Ashmal: Any tips you want to share with newbies who want to tap into the tech and digital world?

Warren: I think what some of my students get wrong is that tech is a skill. Tech is a tool. Marketing, cooking and driving are skills. I think you should find something you are passionate about and focus on that. Use tech when and where necessary. 

Do you want to build websites? Then learn HTML, then CSS, then JavaScript, then PHP, then MYSQL. You can build websites with just HTML and add the other layers when and where you need them. 

When I was cooking professionally (that’s 20 years before I got into online marketing), I was really against food processors. In fact, I can’t remember that we even used a food processor during the years I was at the chef’s school. We used a lot of other things, but nothing fancy you needed to plug in. You can make a great meal with just a knife. You’re a good chef if you can use just a knife to create what you’re serving. The skill is cooking. The tools are just that – tools.

Ashmal: Apart from work, how do your days look alike?

Warren: Well, you can check out my chocolate website, and I also write a lot for myself and the clients. I write 15 articles a month for various clients and for my own blog. It’s a creative outlet, and it’s a break from making websites. 

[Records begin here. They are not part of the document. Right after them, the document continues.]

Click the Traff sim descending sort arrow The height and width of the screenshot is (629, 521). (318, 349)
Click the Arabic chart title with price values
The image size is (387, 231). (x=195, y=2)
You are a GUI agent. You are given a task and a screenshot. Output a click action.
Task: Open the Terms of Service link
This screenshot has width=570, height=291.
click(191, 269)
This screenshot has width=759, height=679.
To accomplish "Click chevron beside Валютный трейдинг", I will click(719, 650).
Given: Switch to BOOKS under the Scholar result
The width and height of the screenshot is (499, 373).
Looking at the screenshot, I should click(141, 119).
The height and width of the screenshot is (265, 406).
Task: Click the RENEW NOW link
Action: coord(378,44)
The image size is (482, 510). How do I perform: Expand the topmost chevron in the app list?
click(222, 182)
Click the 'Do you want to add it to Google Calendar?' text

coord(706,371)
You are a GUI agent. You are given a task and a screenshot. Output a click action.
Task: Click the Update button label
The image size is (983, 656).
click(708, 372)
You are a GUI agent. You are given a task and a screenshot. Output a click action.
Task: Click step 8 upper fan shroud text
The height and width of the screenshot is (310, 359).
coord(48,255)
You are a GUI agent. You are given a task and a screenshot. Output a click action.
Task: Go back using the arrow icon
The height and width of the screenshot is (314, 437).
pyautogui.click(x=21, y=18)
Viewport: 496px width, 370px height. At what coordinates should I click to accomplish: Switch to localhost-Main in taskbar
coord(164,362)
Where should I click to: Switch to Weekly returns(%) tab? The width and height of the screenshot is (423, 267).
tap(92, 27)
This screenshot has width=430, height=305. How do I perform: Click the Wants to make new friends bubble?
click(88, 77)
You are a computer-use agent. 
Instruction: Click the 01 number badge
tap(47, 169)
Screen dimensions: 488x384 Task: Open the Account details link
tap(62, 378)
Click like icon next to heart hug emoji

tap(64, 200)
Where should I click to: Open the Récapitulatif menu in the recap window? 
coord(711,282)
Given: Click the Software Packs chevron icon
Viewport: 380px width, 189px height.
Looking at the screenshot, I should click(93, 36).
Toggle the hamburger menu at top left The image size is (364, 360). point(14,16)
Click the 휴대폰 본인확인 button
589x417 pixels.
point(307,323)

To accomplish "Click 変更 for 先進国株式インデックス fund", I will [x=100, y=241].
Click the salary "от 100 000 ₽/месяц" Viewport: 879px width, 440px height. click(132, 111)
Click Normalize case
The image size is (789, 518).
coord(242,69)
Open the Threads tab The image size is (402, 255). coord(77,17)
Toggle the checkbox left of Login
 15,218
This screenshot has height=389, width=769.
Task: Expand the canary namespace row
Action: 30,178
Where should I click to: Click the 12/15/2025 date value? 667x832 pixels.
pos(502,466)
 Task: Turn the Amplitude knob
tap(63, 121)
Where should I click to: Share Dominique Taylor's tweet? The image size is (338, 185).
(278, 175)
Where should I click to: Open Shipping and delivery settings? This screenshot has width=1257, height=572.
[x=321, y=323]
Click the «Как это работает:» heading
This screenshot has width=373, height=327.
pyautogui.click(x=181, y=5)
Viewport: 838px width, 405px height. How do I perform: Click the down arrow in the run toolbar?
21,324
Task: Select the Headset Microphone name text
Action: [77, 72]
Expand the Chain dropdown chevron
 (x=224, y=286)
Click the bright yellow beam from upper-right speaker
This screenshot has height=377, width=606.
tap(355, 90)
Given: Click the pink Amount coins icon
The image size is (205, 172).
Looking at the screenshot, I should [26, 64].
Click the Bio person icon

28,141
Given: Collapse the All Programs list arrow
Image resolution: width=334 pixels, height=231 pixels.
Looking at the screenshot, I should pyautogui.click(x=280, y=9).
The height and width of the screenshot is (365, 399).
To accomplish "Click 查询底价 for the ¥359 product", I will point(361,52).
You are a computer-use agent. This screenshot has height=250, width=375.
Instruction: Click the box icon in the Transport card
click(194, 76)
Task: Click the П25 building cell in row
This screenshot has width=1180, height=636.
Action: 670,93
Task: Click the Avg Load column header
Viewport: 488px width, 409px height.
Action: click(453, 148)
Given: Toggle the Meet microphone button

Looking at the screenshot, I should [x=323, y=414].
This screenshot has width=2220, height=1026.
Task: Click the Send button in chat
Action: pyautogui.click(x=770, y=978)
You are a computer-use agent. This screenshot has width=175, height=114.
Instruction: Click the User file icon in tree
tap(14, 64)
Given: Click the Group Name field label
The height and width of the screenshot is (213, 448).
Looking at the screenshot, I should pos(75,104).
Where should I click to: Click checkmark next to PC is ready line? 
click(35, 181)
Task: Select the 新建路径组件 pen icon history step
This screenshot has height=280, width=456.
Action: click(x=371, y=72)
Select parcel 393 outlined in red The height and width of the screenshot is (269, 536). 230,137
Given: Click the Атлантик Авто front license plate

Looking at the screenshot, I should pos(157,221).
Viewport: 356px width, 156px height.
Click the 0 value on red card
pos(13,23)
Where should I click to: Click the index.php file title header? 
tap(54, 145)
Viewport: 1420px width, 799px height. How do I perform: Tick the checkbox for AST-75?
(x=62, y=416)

I get up at 0530 each day – some days I go to the gym, some days not. I try to work as much as I can in the mornings and leave the afternoons free for meetings, and whatever unexpectedly arises.

Ashmal: Please share a picture of your workstation with the community. 

It’s funny that you should ask me that! My youngest son has an expensive office chair for his desk. It should be for his homework, but he mostly plays computer games. My oldest son told me he was getting a new office chair for his home office, and I had to laugh because I have this 5-dollar IKEA chair I’ve been using for years now. 

I wrote all my books using this chair, have taught online for three years using this chair, built websites, and everything. So I posted this on Twitter and got over 2000 views! Life is funny. My workstation is very spartan.

Let’s Do A Rapid Fire!

S.no Ashmal Warren
1 Tea or Coffee Coffee
2 Traveling or Movie Traveling
3 Mountains or Beaches Mountains
4 SaaS or PaaS Depends what we need it for. SaaS most of the time, but PaaS like Dropbox or Salesforce too when needed.
5 VPS or Dedicated Servers Again, it depends, probably on need and cost. A dedicated server is a lot more expensive and larger than a Virtual Private Server.

Thank you Warren, once again. It was amazing speaking to you. Cheers!